You probably haven't heard of the Out of Home Video Advertising Bureau, but it's just been incorporated as the latest advertising trade association. It will serve as a clearinghouse for information about in-store TV advertising, which is still a relatively tiny business by TV ad standards. But the medium
is gaining greater acceptance by ad agencies, and advertisers are using it increasingly as a branding vehicle and not just as a promotion tool to move product off the shelf.
Mark Mitchell, evp, ad sales, Premier Retail Networks (PRN) and one of the organizers of the new group, said there's a need to have a coordinated, industry-supported effort to help advertisers and agencies tap into the burgeoning medium. The group will market and promote ad-supported TV networks in retail chains like Wal-Mart, Kroger's and Circuit City. Organizers said they expect to formally unveil the new organization in September with roughly 20 charter members. The search is now on for an executive director to run it.
The appeal of in-store TV is obvious: advertising to consumers as they're looking to purchase. Up until recently, Mitchell said, clients have been more open to the medium than their agencies. But that's changing, and agencies are embracing the sector as the media landscape has become more complex, Mitchell said. "I would say the top trend in this space is really agencies looking at in-store television as an integrated part of the overall media and communications campaign," he said. "360 communications planning used to stop outside the retailer, but now you can integrate it because you have a national television audience inside the store that you can build into the planning process."

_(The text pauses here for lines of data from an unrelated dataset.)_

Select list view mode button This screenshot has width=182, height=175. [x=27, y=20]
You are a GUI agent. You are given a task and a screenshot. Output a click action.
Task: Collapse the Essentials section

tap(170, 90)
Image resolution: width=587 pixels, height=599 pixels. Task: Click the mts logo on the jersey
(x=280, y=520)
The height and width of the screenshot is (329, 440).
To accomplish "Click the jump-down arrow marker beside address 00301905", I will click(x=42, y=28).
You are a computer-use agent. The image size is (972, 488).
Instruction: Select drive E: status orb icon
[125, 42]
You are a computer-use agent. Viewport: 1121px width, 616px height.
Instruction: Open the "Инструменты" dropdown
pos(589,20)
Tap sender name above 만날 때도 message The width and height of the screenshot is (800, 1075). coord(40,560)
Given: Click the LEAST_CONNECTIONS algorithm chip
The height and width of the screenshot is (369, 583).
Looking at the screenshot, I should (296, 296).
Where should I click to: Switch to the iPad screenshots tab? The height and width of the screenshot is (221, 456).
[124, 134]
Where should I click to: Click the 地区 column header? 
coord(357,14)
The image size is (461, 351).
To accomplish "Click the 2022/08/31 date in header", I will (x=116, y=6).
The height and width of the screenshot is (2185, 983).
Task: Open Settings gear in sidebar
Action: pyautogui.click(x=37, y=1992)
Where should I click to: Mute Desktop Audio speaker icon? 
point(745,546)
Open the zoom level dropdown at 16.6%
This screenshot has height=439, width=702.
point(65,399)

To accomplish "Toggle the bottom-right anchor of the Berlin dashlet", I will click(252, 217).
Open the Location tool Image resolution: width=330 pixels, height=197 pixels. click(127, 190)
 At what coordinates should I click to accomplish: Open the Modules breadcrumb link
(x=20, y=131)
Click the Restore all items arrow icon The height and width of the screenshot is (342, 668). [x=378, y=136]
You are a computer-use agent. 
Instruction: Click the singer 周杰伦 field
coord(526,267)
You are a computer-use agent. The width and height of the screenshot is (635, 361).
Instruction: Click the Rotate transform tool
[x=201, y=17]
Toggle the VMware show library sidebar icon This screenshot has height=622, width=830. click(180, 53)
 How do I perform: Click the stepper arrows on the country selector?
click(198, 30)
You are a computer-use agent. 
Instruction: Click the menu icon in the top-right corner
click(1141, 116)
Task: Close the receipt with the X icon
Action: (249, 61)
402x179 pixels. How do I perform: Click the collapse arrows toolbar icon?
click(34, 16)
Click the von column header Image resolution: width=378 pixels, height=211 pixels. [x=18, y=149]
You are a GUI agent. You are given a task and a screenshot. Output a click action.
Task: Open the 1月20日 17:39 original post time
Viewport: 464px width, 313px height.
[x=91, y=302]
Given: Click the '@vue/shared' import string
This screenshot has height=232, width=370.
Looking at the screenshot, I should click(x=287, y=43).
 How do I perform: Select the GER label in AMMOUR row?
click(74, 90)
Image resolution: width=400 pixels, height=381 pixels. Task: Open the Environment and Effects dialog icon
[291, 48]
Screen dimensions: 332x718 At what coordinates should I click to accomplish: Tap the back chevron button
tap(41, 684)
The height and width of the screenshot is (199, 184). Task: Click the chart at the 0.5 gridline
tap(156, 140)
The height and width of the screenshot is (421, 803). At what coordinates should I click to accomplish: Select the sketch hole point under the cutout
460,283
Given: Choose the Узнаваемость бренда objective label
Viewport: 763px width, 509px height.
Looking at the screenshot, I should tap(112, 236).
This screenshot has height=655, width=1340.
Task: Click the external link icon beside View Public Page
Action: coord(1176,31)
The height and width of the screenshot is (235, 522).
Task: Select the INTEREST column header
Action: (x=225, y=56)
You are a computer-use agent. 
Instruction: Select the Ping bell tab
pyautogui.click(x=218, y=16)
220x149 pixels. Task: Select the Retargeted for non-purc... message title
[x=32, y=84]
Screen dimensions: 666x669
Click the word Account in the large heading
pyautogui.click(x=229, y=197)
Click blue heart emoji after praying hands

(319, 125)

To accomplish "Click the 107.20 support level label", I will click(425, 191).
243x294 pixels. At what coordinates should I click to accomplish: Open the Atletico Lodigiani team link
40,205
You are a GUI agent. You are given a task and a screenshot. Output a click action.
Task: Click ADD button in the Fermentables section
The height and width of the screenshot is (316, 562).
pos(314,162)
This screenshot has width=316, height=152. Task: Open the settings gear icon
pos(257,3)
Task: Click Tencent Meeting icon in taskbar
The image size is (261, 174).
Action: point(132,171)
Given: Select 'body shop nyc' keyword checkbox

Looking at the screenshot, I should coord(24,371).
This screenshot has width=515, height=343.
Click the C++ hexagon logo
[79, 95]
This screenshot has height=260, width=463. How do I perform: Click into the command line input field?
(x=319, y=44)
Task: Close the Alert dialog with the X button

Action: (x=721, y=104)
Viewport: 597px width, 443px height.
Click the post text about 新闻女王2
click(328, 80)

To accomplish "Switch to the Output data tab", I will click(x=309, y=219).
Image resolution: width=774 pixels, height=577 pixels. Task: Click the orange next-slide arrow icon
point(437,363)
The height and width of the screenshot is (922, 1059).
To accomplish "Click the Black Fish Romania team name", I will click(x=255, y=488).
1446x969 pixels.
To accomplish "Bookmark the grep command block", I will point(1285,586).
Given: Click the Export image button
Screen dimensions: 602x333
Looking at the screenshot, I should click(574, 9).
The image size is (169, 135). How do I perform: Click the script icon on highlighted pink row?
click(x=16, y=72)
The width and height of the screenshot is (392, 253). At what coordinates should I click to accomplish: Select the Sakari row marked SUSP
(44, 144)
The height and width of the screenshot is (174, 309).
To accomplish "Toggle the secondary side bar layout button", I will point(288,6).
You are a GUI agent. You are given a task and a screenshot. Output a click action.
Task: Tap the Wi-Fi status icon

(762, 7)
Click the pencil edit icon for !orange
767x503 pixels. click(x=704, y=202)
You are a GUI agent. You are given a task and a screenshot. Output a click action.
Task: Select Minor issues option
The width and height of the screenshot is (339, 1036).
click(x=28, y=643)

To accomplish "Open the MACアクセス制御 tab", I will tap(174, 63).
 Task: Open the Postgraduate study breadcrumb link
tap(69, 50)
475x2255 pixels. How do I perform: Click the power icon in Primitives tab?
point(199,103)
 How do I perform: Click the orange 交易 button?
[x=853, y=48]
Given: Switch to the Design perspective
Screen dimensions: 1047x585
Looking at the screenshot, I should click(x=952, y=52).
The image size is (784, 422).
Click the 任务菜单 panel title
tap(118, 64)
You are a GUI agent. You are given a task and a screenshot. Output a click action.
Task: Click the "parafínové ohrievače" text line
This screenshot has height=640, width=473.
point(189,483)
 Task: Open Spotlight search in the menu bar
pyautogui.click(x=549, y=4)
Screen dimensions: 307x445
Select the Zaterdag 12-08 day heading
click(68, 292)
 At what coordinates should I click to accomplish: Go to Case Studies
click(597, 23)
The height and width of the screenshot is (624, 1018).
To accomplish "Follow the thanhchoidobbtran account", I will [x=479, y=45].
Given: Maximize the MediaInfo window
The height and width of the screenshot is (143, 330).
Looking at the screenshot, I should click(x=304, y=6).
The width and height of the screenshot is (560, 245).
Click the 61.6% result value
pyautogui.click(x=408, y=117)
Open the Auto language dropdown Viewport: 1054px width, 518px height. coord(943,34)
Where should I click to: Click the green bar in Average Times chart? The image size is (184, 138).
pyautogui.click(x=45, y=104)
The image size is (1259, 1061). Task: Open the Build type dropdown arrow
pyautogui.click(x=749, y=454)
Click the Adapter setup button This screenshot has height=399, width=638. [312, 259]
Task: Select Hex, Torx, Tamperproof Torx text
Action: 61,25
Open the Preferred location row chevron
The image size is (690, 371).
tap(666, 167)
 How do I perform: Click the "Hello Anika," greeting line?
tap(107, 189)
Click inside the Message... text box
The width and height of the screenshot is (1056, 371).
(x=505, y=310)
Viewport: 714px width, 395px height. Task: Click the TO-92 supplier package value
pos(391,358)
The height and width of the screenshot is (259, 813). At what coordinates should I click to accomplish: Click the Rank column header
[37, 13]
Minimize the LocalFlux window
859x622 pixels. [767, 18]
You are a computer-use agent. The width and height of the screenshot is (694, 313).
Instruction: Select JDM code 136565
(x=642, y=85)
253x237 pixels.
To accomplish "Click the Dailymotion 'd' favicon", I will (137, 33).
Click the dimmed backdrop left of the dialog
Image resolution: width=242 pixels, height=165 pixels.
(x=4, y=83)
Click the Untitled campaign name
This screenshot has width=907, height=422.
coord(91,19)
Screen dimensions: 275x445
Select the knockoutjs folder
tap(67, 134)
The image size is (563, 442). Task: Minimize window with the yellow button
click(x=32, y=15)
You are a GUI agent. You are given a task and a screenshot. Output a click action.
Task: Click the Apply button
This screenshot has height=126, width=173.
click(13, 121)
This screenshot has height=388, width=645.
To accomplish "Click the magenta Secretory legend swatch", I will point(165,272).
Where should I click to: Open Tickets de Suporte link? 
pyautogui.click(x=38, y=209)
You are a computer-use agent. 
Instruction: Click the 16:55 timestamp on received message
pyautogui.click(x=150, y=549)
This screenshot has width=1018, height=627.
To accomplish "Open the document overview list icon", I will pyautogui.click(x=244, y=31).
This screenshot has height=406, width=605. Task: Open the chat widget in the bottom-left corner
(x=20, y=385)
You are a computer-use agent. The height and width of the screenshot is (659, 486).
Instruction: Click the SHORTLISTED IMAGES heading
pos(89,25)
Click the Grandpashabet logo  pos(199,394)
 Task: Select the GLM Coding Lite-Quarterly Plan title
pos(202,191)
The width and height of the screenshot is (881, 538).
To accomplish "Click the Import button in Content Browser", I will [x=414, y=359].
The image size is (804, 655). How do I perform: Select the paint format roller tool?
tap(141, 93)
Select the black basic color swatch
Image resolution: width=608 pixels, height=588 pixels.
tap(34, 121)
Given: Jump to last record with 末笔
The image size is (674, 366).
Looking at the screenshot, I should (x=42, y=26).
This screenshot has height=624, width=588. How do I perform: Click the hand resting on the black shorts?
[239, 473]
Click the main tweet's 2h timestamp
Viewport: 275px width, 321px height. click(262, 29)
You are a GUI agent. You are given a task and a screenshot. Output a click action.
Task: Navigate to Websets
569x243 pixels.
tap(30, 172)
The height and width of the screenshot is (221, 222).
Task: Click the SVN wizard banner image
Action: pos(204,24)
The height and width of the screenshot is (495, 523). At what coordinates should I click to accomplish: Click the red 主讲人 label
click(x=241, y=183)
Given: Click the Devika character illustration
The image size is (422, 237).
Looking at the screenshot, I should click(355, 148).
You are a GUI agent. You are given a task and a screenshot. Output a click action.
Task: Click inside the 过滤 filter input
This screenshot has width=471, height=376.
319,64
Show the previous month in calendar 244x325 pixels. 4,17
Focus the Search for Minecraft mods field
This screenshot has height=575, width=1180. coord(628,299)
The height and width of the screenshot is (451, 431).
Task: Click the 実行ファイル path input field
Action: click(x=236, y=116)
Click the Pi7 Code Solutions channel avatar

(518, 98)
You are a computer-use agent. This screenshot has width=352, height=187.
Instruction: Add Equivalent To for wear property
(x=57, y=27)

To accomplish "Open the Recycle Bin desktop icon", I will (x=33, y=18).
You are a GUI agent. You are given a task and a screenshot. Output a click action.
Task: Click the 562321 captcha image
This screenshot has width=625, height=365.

Agencies acknowledge that they see in-store as a more viable option in today's fractured media environment. "In the past I don't think agencies did consider in-store TV," said Bob Bernstein, evp, media director at Interpublic Group's Draft FCB Group. But now, in the increasingly media-neutral world, he said, "everything's open, including in-store."
PRN, which provides ad-supported content to 6,000 stores nationwide, reaches 225 million viewers a month, said Mitchell. About 150 million of them are Wal-Mart shoppers.
Estimates on the size of in-store TV advertising vary, and one of the tasks of the new trade group will be to calculate an accurate tally. PQ Media puts the total at just under $100 million for 2005, up 45 percent from the previous year. But Mitchell said PRN by itself sold about $100 million in ads two years ago and that sales have grown more than 10 percent for each of the past two years. PRN hasn't disclosed sales figures since being acquired in 2005 by Thomson, the video technology company, for $285 million. Other in-store network providers include SignStorey and Ignition.